(Task details) Revise the material below by replacing "Detractors" with "Promoters" everywhere it appears, leaving everything else unchanged.

(Dataset records)
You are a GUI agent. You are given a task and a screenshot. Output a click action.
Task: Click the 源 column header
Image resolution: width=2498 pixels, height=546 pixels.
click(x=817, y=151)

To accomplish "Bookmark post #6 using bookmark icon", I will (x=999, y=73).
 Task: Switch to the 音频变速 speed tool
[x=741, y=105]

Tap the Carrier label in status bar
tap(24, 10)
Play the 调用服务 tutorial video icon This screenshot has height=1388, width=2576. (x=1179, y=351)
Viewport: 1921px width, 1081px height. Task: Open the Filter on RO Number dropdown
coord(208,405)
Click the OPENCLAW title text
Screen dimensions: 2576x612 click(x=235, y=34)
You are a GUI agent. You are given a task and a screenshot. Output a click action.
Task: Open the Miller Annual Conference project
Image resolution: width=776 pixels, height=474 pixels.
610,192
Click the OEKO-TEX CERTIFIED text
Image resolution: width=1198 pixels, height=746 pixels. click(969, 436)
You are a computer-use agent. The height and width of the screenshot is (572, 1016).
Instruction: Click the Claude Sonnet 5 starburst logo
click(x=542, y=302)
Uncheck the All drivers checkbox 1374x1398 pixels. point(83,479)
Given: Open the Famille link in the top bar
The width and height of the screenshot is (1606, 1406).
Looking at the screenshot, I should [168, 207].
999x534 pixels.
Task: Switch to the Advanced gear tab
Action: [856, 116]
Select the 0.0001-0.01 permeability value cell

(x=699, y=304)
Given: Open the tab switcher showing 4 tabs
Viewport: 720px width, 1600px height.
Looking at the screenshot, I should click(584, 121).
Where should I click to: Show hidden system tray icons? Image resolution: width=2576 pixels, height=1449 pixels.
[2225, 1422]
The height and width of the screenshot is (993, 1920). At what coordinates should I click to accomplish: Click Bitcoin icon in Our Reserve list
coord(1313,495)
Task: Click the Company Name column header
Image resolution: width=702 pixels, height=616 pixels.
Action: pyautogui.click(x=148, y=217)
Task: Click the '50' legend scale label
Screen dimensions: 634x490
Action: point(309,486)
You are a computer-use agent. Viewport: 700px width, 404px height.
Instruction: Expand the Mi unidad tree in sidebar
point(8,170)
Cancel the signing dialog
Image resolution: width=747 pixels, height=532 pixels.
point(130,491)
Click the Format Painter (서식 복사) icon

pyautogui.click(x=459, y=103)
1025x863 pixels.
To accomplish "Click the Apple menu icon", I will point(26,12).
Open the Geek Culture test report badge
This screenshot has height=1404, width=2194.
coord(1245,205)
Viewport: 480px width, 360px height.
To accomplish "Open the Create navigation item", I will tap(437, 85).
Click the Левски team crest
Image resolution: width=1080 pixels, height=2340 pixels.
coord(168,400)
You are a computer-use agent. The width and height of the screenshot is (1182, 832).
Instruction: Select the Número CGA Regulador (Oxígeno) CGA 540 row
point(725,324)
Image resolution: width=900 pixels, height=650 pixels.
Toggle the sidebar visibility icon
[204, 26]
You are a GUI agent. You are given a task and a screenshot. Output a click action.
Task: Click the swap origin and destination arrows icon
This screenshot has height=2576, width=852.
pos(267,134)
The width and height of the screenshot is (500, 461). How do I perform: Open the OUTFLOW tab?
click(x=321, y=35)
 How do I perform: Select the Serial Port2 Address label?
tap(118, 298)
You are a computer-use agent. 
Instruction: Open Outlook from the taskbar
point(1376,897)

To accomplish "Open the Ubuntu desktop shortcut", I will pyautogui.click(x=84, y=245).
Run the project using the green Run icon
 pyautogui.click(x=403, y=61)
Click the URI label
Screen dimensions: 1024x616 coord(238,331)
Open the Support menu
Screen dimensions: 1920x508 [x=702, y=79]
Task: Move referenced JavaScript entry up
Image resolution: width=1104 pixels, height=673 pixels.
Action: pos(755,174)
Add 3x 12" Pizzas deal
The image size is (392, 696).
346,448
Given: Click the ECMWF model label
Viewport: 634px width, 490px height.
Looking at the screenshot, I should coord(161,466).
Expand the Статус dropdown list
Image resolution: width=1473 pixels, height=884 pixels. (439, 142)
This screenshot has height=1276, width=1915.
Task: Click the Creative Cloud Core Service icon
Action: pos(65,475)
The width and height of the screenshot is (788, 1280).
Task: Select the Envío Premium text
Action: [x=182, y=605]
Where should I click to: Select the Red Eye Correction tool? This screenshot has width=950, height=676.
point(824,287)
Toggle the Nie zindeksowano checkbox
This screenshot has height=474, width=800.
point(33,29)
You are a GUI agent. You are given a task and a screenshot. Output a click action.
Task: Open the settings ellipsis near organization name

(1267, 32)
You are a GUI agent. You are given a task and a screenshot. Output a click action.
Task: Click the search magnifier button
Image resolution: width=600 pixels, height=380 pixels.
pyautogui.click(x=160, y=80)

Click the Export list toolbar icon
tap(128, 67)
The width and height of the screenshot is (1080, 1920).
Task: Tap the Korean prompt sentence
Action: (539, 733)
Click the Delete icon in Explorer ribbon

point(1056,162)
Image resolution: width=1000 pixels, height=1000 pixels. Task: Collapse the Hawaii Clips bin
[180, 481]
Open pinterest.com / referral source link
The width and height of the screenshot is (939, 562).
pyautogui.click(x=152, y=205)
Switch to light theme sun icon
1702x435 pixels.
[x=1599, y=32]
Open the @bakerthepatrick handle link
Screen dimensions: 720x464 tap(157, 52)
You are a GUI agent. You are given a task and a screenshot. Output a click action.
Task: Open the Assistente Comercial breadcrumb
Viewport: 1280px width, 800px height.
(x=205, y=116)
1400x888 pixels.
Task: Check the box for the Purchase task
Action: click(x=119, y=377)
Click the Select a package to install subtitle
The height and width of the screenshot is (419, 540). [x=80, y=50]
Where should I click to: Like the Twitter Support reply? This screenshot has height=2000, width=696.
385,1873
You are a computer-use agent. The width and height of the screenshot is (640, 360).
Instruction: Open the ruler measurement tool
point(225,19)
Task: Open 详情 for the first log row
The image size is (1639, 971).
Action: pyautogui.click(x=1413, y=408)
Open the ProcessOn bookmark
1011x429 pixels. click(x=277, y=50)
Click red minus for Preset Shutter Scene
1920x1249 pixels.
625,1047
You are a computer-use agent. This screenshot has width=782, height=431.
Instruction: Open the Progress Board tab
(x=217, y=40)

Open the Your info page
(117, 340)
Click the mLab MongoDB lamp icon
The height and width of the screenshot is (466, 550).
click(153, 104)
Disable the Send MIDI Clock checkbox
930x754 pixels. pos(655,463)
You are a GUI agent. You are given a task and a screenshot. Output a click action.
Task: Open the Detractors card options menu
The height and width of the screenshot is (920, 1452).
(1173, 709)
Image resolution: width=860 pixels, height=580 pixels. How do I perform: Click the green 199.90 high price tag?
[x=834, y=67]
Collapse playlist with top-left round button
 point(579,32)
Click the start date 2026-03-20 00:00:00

(Answer to this task)
You are a GUI agent. You are given a task and a screenshot. Output a click action.
Task: Click the 源 column header
Image resolution: width=2498 pixels, height=546 pixels.
click(x=817, y=151)

To accomplish "Bookmark post #6 using bookmark icon", I will (x=999, y=73).
 Task: Switch to the 音频变速 speed tool
[x=741, y=105]

Tap the Carrier label in status bar
tap(24, 10)
Play the 调用服务 tutorial video icon This screenshot has height=1388, width=2576. (x=1179, y=351)
Viewport: 1921px width, 1081px height. Task: Open the Filter on RO Number dropdown
coord(208,405)
Click the OPENCLAW title text
Screen dimensions: 2576x612 click(x=235, y=34)
You are a GUI agent. You are given a task and a screenshot. Output a click action.
Task: Open the Miller Annual Conference project
Image resolution: width=776 pixels, height=474 pixels.
610,192
Click the OEKO-TEX CERTIFIED text
Image resolution: width=1198 pixels, height=746 pixels. click(969, 436)
You are a computer-use agent. The height and width of the screenshot is (572, 1016).
Instruction: Click the Claude Sonnet 5 starburst logo
click(x=542, y=302)
Uncheck the All drivers checkbox 1374x1398 pixels. point(83,479)
Given: Open the Famille link in the top bar
The width and height of the screenshot is (1606, 1406).
Looking at the screenshot, I should [168, 207].
999x534 pixels.
Task: Switch to the Advanced gear tab
Action: [856, 116]
Select the 0.0001-0.01 permeability value cell

(x=699, y=304)
Given: Open the tab switcher showing 4 tabs
Viewport: 720px width, 1600px height.
Looking at the screenshot, I should click(584, 121).
Where should I click to: Show hidden system tray icons? Image resolution: width=2576 pixels, height=1449 pixels.
[2225, 1422]
The height and width of the screenshot is (993, 1920). At what coordinates should I click to accomplish: Click Bitcoin icon in Our Reserve list
coord(1313,495)
Task: Click the Company Name column header
Image resolution: width=702 pixels, height=616 pixels.
Action: pyautogui.click(x=148, y=217)
Task: Click the '50' legend scale label
Screen dimensions: 634x490
Action: point(309,486)
You are a computer-use agent. Viewport: 700px width, 404px height.
Instruction: Expand the Mi unidad tree in sidebar
point(8,170)
Cancel the signing dialog
Image resolution: width=747 pixels, height=532 pixels.
point(130,491)
Click the Format Painter (서식 복사) icon

pyautogui.click(x=459, y=103)
1025x863 pixels.
To accomplish "Click the Apple menu icon", I will point(26,12).
Open the Geek Culture test report badge
This screenshot has height=1404, width=2194.
coord(1245,205)
Viewport: 480px width, 360px height.
To accomplish "Open the Create navigation item", I will tap(437, 85).
Click the Левски team crest
Image resolution: width=1080 pixels, height=2340 pixels.
coord(168,400)
You are a computer-use agent. The width and height of the screenshot is (1182, 832).
Instruction: Select the Número CGA Regulador (Oxígeno) CGA 540 row
point(725,324)
Image resolution: width=900 pixels, height=650 pixels.
Toggle the sidebar visibility icon
[204, 26]
You are a GUI agent. You are given a task and a screenshot. Output a click action.
Task: Click the swap origin and destination arrows icon
This screenshot has height=2576, width=852.
pos(267,134)
The width and height of the screenshot is (500, 461). How do I perform: Open the OUTFLOW tab?
click(x=321, y=35)
 How do I perform: Select the Serial Port2 Address label?
tap(118, 298)
You are a computer-use agent. 
Instruction: Open Outlook from the taskbar
point(1376,897)

To accomplish "Open the Ubuntu desktop shortcut", I will pyautogui.click(x=84, y=245).
Run the project using the green Run icon
 pyautogui.click(x=403, y=61)
Click the URI label
Screen dimensions: 1024x616 coord(238,331)
Open the Support menu
Screen dimensions: 1920x508 [x=702, y=79]
Task: Move referenced JavaScript entry up
Image resolution: width=1104 pixels, height=673 pixels.
Action: pos(755,174)
Add 3x 12" Pizzas deal
The image size is (392, 696).
346,448
Given: Click the ECMWF model label
Viewport: 634px width, 490px height.
Looking at the screenshot, I should coord(161,466).
Expand the Статус dropdown list
Image resolution: width=1473 pixels, height=884 pixels. (439, 142)
This screenshot has height=1276, width=1915.
Task: Click the Creative Cloud Core Service icon
Action: pos(65,475)
The width and height of the screenshot is (788, 1280).
Task: Select the Envío Premium text
Action: [x=182, y=605]
Where should I click to: Select the Red Eye Correction tool? This screenshot has width=950, height=676.
point(824,287)
Toggle the Nie zindeksowano checkbox
This screenshot has height=474, width=800.
point(33,29)
You are a GUI agent. You are given a task and a screenshot. Output a click action.
Task: Open the settings ellipsis near organization name

(1267, 32)
You are a GUI agent. You are given a task and a screenshot. Output a click action.
Task: Click the search magnifier button
Image resolution: width=600 pixels, height=380 pixels.
pyautogui.click(x=160, y=80)

Click the Export list toolbar icon
tap(128, 67)
The width and height of the screenshot is (1080, 1920).
Task: Tap the Korean prompt sentence
Action: (539, 733)
Click the Delete icon in Explorer ribbon

point(1056,162)
Image resolution: width=1000 pixels, height=1000 pixels. Task: Collapse the Hawaii Clips bin
[180, 481]
Open pinterest.com / referral source link
The width and height of the screenshot is (939, 562).
pyautogui.click(x=152, y=205)
Switch to light theme sun icon
1702x435 pixels.
[x=1599, y=32]
Open the @bakerthepatrick handle link
Screen dimensions: 720x464 tap(157, 52)
You are a GUI agent. You are given a task and a screenshot. Output a click action.
Task: Open the Assistente Comercial breadcrumb
Viewport: 1280px width, 800px height.
(x=205, y=116)
1400x888 pixels.
Task: Check the box for the Purchase task
Action: click(x=119, y=377)
Click the Select a package to install subtitle
The height and width of the screenshot is (419, 540). [x=80, y=50]
Where should I click to: Like the Twitter Support reply? This screenshot has height=2000, width=696.
385,1873
You are a computer-use agent. The width and height of the screenshot is (640, 360).
Instruction: Open the ruler measurement tool
point(225,19)
Task: Open 详情 for the first log row
The image size is (1639, 971).
Action: pyautogui.click(x=1413, y=408)
Open the ProcessOn bookmark
1011x429 pixels. click(x=277, y=50)
Click red minus for Preset Shutter Scene
1920x1249 pixels.
625,1047
You are a computer-use agent. This screenshot has width=782, height=431.
Instruction: Open the Progress Board tab
(x=217, y=40)

Open the Your info page
(117, 340)
Click the mLab MongoDB lamp icon
The height and width of the screenshot is (466, 550).
click(153, 104)
Disable the Send MIDI Clock checkbox
930x754 pixels. pos(655,463)
You are a GUI agent. You are given a task and a screenshot. Output a click action.
Task: Open the Promoters card options menu
The height and width of the screenshot is (920, 1452).
(1173, 709)
Image resolution: width=860 pixels, height=580 pixels. How do I perform: Click the green 199.90 high price tag?
[x=834, y=67]
Collapse playlist with top-left round button
 point(579,32)
Click the start date 2026-03-20 00:00:00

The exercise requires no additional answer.